- Born: 8 July 2004 (age 20) Birmingham, U.K.
- Occupations: Climate justice activist; Journalist; Student;
- Movement: Teach the Future; School Strike for Climate; UK Student Climate Network;

= Scarlett Westbrook =

British Climate Activist

Scarlett Westbrook (born 8 July 2004) is a British climate justice activist and journalist.

She is noted for her work in climate and education policy, and was the youngest regular policy writer in Parliamentary history. She is a spokesperson and coordinator with the UK Student Climate Network, head of political engagement at Teach the Future, a prominent figure in the Fridays for Future movement, and a spokesperson for Labour for a Green New Deal.

As a journalist, Westbrook has written for The Independent, gal-dem, the Metro and i-D.

== Early life ==
Westbrook grew up in Birmingham. She was the youngest person in the world to obtain an A Level in Government and Politics, which she self-taught in 2018, aged 13. Westbrook rose to prominence for journalism discussing Brexit and youth political engagement, beginning in December 2018 with an article that tackled the underrepresentation of youth in UK politics.

== Climate activism ==
Beginning in 2019, Westbrook became involved in climate justice activism.
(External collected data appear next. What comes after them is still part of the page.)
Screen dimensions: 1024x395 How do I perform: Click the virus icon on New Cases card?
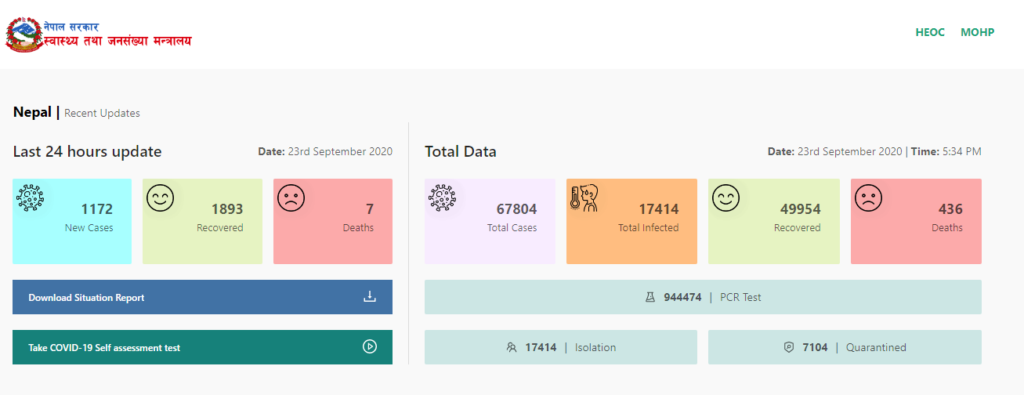click(x=30, y=198)
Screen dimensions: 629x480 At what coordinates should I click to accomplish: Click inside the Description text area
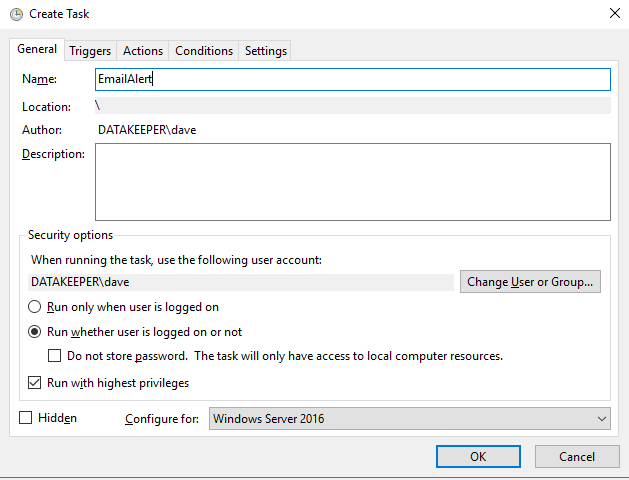click(x=352, y=181)
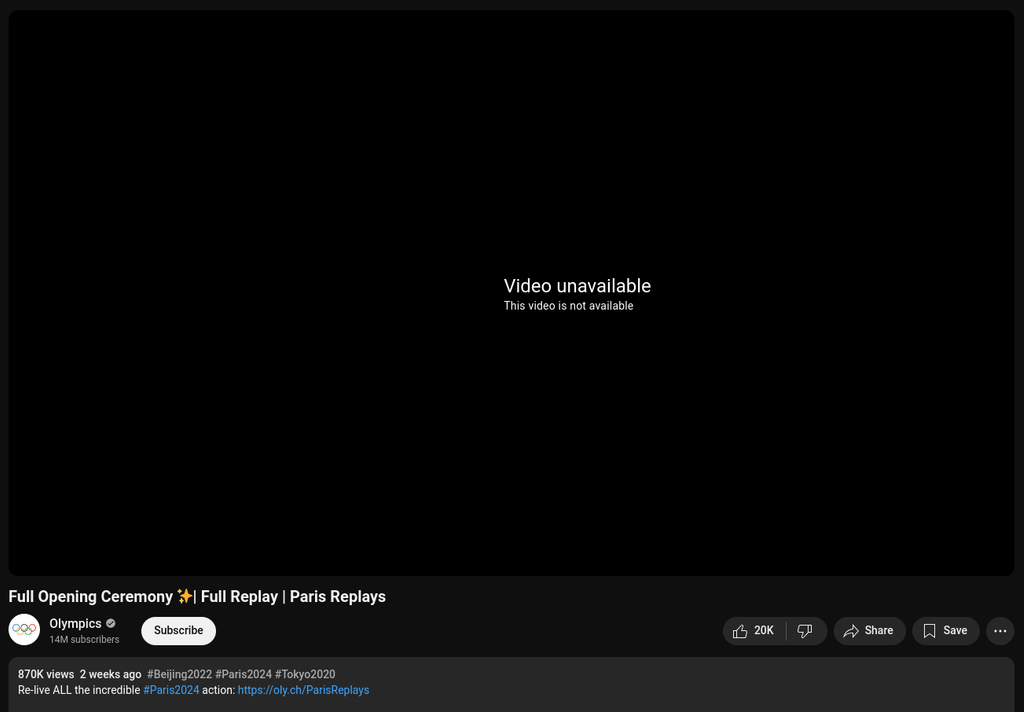The width and height of the screenshot is (1024, 712).
Task: Click the verified badge beside Olympics
Action: point(111,623)
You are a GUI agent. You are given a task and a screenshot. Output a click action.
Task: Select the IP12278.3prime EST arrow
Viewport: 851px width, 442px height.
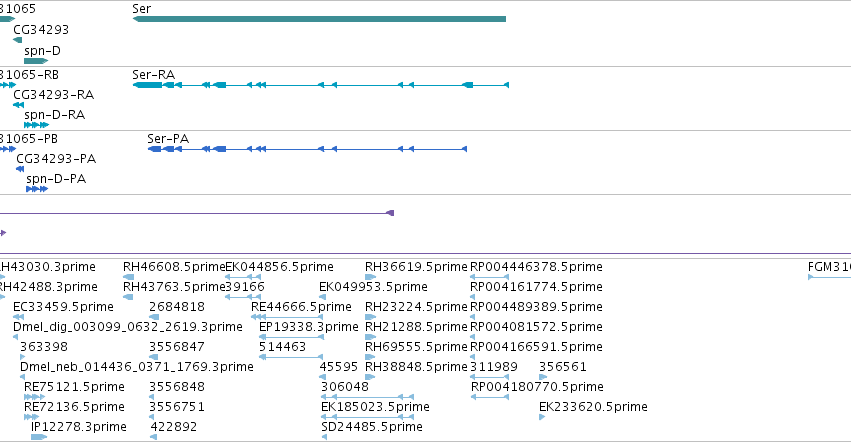pos(39,437)
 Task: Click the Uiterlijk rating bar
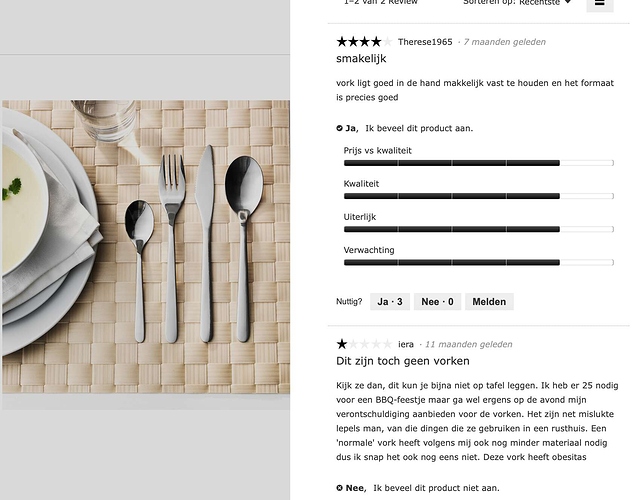pyautogui.click(x=479, y=229)
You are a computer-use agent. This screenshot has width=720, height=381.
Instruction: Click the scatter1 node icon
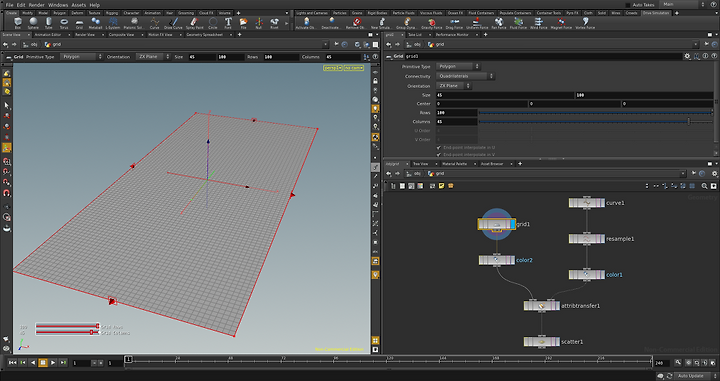541,342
She co-organised Birmingham's first school strike for climate action, before joining the UK Student Climate Network as a coordinator for community engagement, political outreach and organising around the Green New Deal. She helped to organise Birmingham climate strikes in March and May 2019, writing about the protests in The Independent ahead of the May global climate strike. She continued to organise climate strike marches in Birmingham, London and across the UK.

Westbrook became involved with the daughter organisation of the UK Student Climate Network, Teach the Future, and was appointed as Head of Political Engagement. Through Teach the Future, Westbrook authored the first ever student-written bill, the English Climate Emergency Education Act. In February 2020 Westbrook organised and spoke at the Parliamentary Reception for the English Climate Emergency Education Act, receiving praise from MPs across the House.
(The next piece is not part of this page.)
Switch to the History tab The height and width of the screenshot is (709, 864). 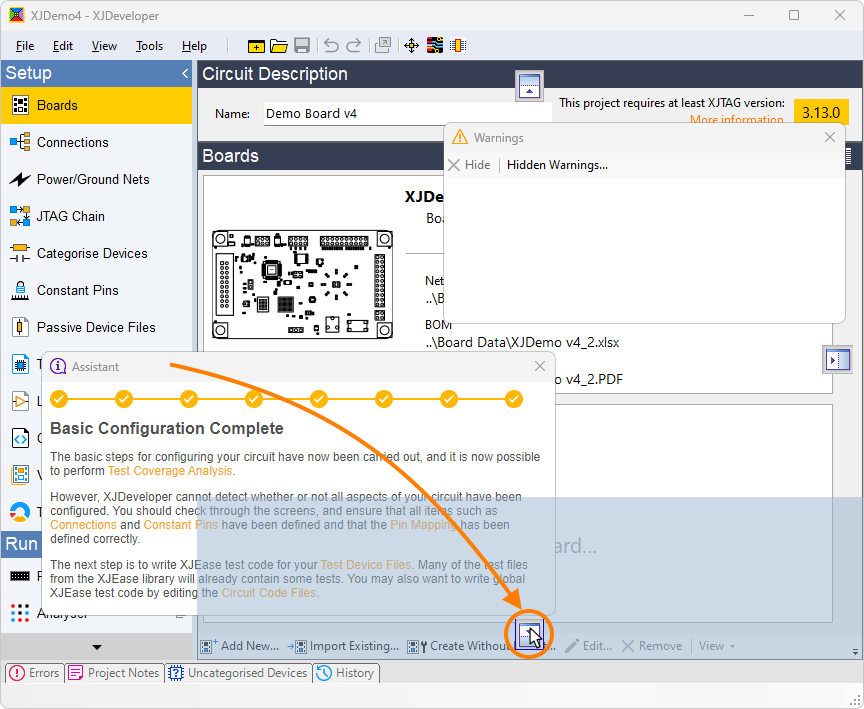346,673
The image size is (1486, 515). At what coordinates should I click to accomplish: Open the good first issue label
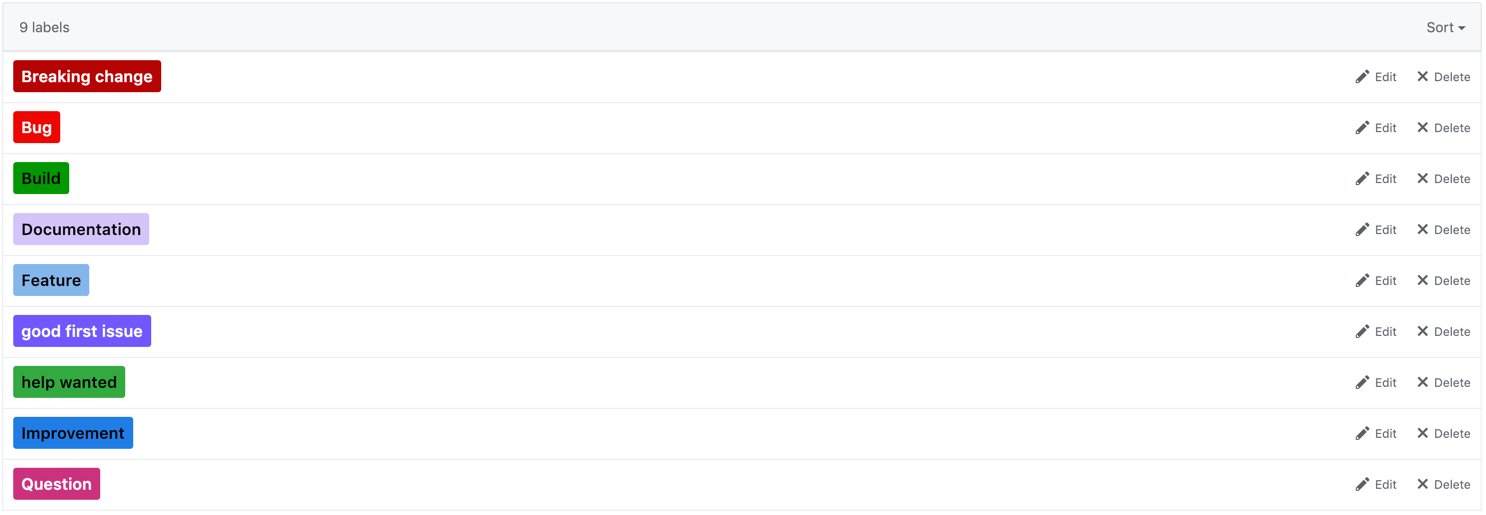[x=82, y=332]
In November 2021, the English Climate Education Emergency Bill was presented to Parliament by the MP Nadia Whittome. Westbrook was interviewed about this first reading of the bill by i-D Magazine, stating "By starting with climate education, and by starting with decarbonising schools, we're creating a legacy of climate justice. That means we can continue action, and it's sustainable, and continuous, and, hopefully, better for education." The bill is set to have its second reading on 6 May 2022.
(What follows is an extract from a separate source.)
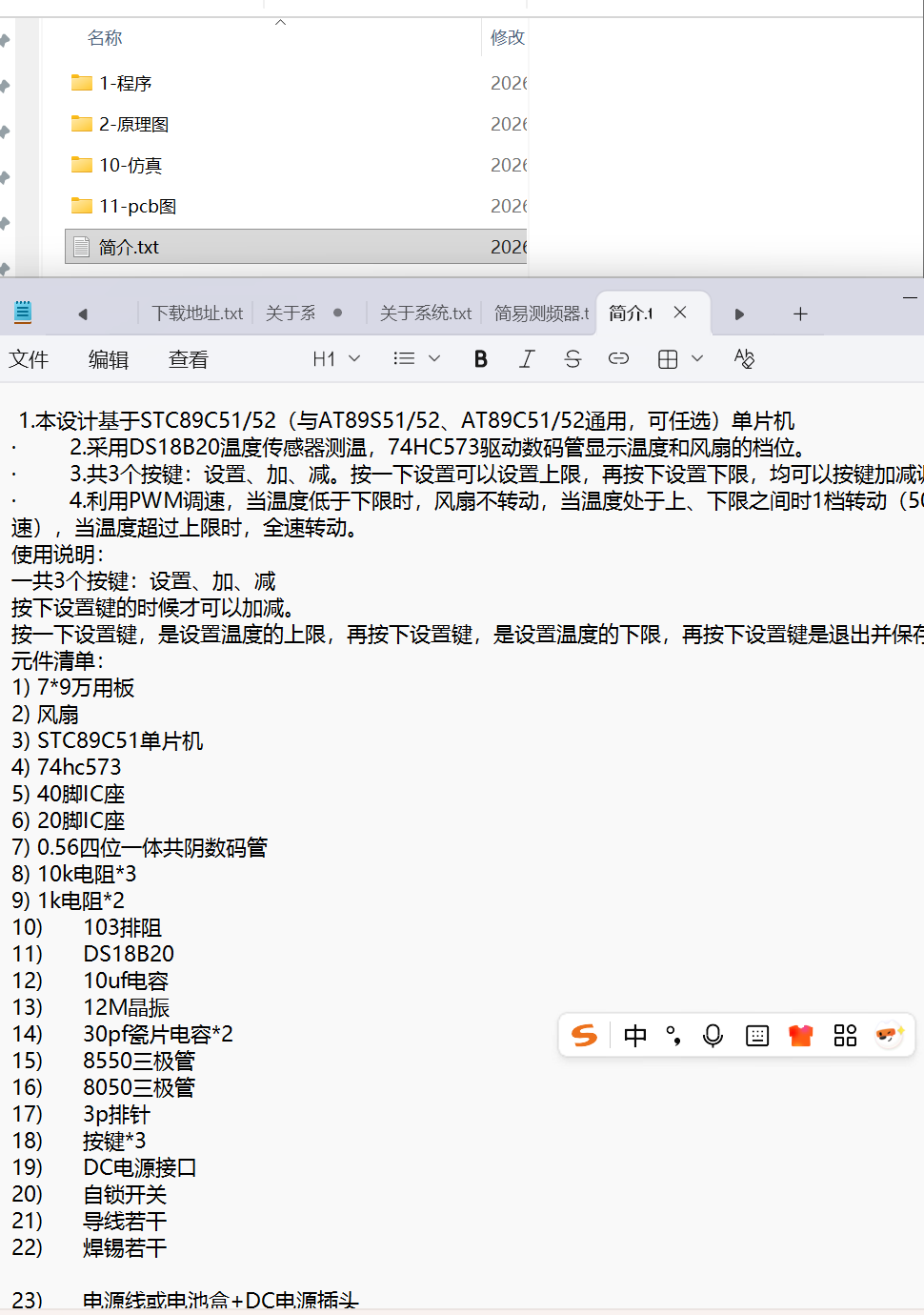Switch to the 下载地址.txt tab

(197, 314)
Westbrook has appeared at high-profile events and on national television, including an interview in 2019 on BBC Breakfast alongside Greta Thunberg, discussing the Global Climate Strike and the Green New Deal. She was also interviewed by ITV to discuss the petition for the leaders of the major political parties to hold a televised debate focused on the climate crisis ahead of the 2019 General Election, which she helped to launch as a spokesperson for the UK Student Climate Network. She said, "We can't really be guided by what's deemed to be politically possible, when we need what's scientifically necessary. Politics by definition is the process by which conflict is resolved and this is arguably the biggest crisis we've ever faced." In response, Channel 4 held the 'Emergency on Planet Earth' debate of party leaders on 28 November 2019. This was the first ever party leaders’ debate focused exclusively on climate change in the UK.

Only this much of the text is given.